En 1667, l’ex reine Christine de Suède, émigrée à Rome, obtint du pape Clément IX Rospigliosi (1667 / 1669) l’autorisation de faire transformer le bâtiment en théâtre[1] ! Généralement, les souverains pontifes étaient opposés aux représentations publiques de théâtre et d’opéra qu’ils n’autorisaient que pendant la période du Carnaval. Rome possédait des théâtres privés dans les palais des grandes familles aristocratiques, mais la ville ne possédait pas de salle publique alors que plusieurs villes italiennes et européennes en bénéficiaient déjà. La réalisation du théâtre fut confiée à Carlo Fontana (1638 / 1714) qui réalisa, dans les anciens bâtiments, en 1670, une salle toute en bois, elliptique, resserrée vers la scène alors qu’elles étaient généralement en amphithéâtre ou en U, avec une superposition de six ou sept étages de galeries contenant chacune 21 loges compartimentées et un couloir extérieur pour les desservir. Christine de Suède y installa, avec l'accord du pape, une troupe de chanteurs et, pour la première fois à Rome, les rôles féminins n’y étaient plus tenus par des castrats ou des jeunes hommes, mais par des femmes ! Le Teatro Tor di Nona ouvrit ses portes en 1670 avec « Le Scaramouche courageux ». Le Tout-Rome s’y précipita et les cardinaux n’y furent pas les derniers ! Alessandro Scarlatti, devenu maître de chapelle de Christine de Suède, composera pour le théâtre l'Onesta negli amori (L'Honnêteté dans l'amour), et Non Tutto il mal viene per nuocere (A quelque chose malheur est bon). Ces spectacles déplurent tellement à l’Église que le théâtre fut fermé par Clément X Altieri (1670 / 1676) et, pour faire bonne mesure, tous les lieux de spectacle payant en 1697 par Innocent XII (1691 / 1700)[2] ! Reconstruit en 1733 sous Clément XII Corsini (1730 / 1740) avec une salle de forme quasi-circulaire, le théâtre subit un incendie en 1781. Réédifié une nouvelle fois en 1795, il devint alors le théâtre « Apollo ». Rénové en 1829 par Guiseppe Valadier, il accueillera les premières des opéras de Verdi, Le Trouvère (1853) et Le Bal masqué (1859).

 

« Les Italiens ont le goût des spectacles plus qu’aucune autre nation ; comme ils n’ont pas moins celui de la musique, ils ne séparent guère l’un de l’autre ; de sorte que le plus souvent la tragédie, la comédie et la farce, tout chez eux est opéra »[3].

 

Endommagé suite à la crue du Tibre de 1870 (voir le repère sous la plaque de la via Tor di Nona), le bâtiment a été démoli en 1888 lors de la construction des digues le long du fleuve, cette section de digue prenant le nom de Lungotevere Tor di Nona.
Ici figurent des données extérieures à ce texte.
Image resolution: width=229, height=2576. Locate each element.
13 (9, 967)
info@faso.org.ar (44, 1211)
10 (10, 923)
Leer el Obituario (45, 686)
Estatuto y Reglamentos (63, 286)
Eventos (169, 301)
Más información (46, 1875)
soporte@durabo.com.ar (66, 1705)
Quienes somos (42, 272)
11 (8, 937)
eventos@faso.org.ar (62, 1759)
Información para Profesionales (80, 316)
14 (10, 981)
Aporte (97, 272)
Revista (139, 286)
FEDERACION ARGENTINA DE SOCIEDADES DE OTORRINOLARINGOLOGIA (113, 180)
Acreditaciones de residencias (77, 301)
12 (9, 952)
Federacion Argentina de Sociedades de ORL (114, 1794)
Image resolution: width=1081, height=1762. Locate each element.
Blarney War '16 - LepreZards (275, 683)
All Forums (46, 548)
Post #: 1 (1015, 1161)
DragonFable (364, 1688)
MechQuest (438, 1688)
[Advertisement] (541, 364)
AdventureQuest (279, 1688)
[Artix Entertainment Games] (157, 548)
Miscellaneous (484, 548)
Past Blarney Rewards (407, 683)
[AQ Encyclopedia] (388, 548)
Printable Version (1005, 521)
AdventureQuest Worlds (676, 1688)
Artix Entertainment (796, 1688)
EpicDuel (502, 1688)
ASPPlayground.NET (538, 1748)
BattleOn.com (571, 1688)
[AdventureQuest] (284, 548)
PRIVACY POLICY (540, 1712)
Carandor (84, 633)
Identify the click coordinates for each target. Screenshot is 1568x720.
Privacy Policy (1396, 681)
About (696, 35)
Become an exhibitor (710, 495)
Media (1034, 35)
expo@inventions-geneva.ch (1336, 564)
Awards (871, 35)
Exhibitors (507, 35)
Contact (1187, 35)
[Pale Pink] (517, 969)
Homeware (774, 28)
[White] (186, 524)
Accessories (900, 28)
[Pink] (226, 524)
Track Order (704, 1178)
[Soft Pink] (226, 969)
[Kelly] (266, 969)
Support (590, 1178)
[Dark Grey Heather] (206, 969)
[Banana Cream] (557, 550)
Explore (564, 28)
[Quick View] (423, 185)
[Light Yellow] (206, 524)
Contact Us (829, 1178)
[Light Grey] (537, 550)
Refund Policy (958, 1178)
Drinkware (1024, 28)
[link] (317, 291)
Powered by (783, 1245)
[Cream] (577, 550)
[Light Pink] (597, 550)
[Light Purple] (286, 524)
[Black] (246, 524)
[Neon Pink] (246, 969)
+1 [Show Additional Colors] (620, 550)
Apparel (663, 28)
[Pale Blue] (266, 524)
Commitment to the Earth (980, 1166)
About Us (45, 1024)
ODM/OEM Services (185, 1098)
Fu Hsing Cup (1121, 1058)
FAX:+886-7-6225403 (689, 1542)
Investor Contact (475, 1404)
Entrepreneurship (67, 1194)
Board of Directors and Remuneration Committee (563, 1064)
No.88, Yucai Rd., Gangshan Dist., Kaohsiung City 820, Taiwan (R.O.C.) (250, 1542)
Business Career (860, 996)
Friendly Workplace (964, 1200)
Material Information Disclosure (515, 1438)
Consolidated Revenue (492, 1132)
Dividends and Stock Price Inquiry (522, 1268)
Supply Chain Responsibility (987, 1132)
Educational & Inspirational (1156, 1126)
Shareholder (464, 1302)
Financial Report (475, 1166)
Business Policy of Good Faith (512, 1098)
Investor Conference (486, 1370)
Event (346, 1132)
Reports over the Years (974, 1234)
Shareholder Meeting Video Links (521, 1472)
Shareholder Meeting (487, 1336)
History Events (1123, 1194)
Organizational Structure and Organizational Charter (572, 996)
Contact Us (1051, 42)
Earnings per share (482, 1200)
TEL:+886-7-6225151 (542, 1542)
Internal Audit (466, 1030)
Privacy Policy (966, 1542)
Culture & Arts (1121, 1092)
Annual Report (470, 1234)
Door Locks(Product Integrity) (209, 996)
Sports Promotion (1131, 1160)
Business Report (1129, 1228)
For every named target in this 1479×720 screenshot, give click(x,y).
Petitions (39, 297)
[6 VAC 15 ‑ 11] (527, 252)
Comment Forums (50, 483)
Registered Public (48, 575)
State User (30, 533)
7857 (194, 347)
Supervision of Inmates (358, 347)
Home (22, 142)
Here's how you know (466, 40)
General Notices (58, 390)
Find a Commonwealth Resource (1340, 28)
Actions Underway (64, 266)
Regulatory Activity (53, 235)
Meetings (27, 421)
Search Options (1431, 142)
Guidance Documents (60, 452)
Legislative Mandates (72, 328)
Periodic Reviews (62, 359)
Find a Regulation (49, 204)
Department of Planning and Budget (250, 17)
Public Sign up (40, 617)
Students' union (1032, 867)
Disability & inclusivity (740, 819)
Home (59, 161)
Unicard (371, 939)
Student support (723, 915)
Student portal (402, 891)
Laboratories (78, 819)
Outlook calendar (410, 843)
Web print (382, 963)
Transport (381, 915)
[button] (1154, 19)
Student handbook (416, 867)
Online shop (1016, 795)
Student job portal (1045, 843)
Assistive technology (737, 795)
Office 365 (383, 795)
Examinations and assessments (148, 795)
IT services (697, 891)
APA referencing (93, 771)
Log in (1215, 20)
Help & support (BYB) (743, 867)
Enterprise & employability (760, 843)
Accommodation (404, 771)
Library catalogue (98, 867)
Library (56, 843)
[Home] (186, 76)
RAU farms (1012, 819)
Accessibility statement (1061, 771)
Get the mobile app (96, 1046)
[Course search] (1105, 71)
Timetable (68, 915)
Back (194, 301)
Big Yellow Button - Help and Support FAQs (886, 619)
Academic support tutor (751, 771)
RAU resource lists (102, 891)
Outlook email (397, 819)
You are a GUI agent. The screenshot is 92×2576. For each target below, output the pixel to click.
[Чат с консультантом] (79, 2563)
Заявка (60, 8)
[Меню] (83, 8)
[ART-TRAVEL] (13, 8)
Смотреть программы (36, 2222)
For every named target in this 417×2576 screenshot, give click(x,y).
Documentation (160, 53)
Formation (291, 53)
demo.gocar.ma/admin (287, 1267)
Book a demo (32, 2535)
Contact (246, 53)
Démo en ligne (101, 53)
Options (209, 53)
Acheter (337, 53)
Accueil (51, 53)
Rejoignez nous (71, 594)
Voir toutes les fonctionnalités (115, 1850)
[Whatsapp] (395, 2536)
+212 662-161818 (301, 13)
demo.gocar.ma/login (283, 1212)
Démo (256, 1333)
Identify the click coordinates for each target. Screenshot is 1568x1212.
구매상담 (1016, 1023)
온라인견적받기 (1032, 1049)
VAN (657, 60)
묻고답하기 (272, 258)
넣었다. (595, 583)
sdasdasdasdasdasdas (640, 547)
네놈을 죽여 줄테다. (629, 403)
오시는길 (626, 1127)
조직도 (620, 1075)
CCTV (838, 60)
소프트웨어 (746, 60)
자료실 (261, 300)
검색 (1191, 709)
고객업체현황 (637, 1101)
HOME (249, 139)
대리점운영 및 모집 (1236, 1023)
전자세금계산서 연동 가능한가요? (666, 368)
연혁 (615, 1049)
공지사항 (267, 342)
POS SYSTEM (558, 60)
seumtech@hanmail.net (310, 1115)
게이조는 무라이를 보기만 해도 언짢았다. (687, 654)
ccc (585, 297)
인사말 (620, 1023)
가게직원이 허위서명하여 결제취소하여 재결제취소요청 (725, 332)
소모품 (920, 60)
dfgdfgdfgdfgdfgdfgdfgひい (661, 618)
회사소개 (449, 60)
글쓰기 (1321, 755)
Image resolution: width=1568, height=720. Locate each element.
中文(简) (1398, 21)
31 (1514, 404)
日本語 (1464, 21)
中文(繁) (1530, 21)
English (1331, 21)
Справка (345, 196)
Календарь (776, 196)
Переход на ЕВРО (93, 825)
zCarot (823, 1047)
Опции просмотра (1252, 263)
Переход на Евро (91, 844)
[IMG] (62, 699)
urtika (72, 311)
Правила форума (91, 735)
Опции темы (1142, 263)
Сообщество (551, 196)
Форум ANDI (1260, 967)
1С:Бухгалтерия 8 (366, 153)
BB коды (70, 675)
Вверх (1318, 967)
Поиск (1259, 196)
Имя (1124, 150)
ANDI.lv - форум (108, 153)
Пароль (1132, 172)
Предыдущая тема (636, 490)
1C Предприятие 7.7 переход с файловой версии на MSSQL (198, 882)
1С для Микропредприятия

La via, abandonnée, fut squattée et décorée de fresques. En 2006, la municipalité réhabilitait la zone en conservant, au n°28, le dessin de l’âne volant, symbole de liberté et d’utopie (voir photo).

 


[1] Jean-Claude Brennac. « Théâtres romains pour reines venues du Nord ». Site de Opéra baroque. 2006.

[2] Sergio Rotondi. « L’architecture théâtrale et l’espace urbain dans la recherche de Carlo Fontana ». In « Les lieux du spectacle dans l’Europe du XVIIe siècle ». 2006.

[3] Président De Brosse. « Lettres d’Italie ». 1740.